The man, who has so far been cooperating with police, is now in his 60s and is a veteran of the Vietnam War, said Urquhart.
"The person of interest lived in the area and had the potential of being the last person who would have seen the boy," said Urquhart. "We don't know that he was, but because of the route the boy took home, we believe he could have been."
David Adams' Family Not Sure If They Want Case Revisited
One of the hardest parts of retracing the steps of a cold case as old as Adams is notifying the family, said Urquhart.
"We probably get their hopes up and it's difficult," he said of calling Adams' parents, Ann and Don, both of whom are still alive and living in the Kings County area in Washington. "I can't imagine that first phone call after not hearing from detectives in 30 or 40 years."
"It's been 41 years, but they don't even have a body," he said.
While Adams' parents did not immediately respond to messages left by ABCNews.com, the boy's sister, 38-year-old Brooke Vaughan, said that after this many years, some of the family might not even want a body.
"This investigation is good and bad for my family," said Vaughan, who was born four years after her brother disappeared. "It's hard for my parents to go through, to reopen the wounds."
"Obviously we'd like to find out what happened to him, but in some sense my parents feel like he's in a good place and maybe they don't want to know the details of every little incident that happened," said Vaughan.
Vaughan said that her brother's disappearance was not spoken about much when she was growing up.

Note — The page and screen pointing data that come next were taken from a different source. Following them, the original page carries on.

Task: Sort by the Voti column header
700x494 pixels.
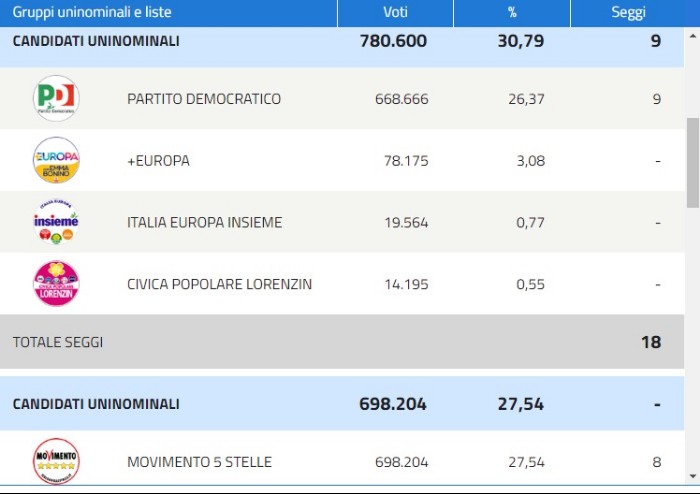Action: click(x=395, y=12)
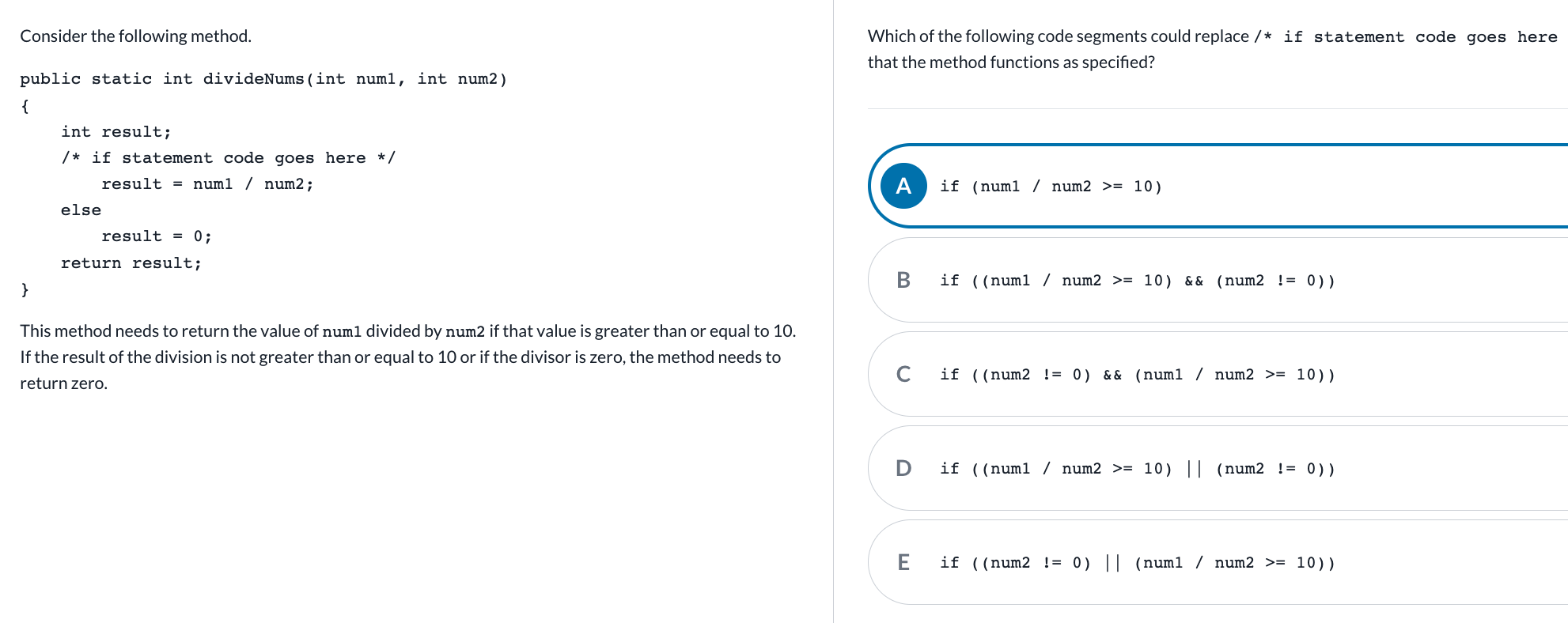
Task: Click the method description paragraph text
Action: (408, 357)
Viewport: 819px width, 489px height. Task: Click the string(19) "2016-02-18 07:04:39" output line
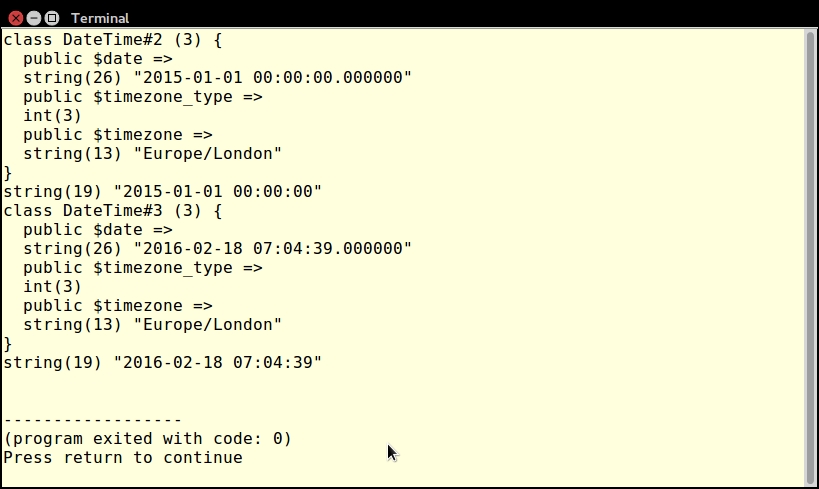pos(163,363)
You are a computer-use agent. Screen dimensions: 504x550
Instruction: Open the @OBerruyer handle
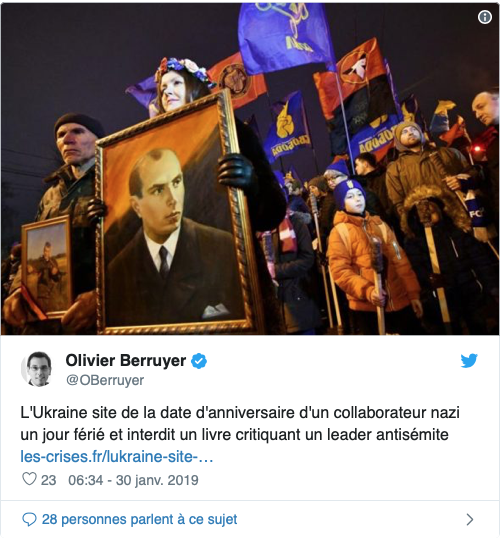click(x=105, y=380)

Her other brothers and sisters – four in total – have all reacted differently to the new interest in the case, she said.
Asked whether she believes her brother is still alive, Vaughan said, "No."
In addition to speaking with Adams' neighbor, Urquhart's department has also handed out a deck of playing cards – each emblazoned with a photo of a missing person -- to prisons and jails.
"As time goes on people who might have information or known a suspect tend to come forward," he said. "They're not as afraid of the suspect anymore or they might be on their death bed and what to get it off their chests."
"We are hopeful," said Vaughan. "We always are."